Repeat the listing exactly, line by line.

--*--

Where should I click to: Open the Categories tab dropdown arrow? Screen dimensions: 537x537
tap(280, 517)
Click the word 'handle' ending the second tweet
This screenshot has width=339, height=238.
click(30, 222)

--*--

**Reply to the exercise**
Where should I click to: Open the Categories tab dropdown arrow? Screen dimensions: 537x537
tap(280, 517)
Click the word 'handle' ending the second tweet
This screenshot has width=339, height=238.
click(30, 222)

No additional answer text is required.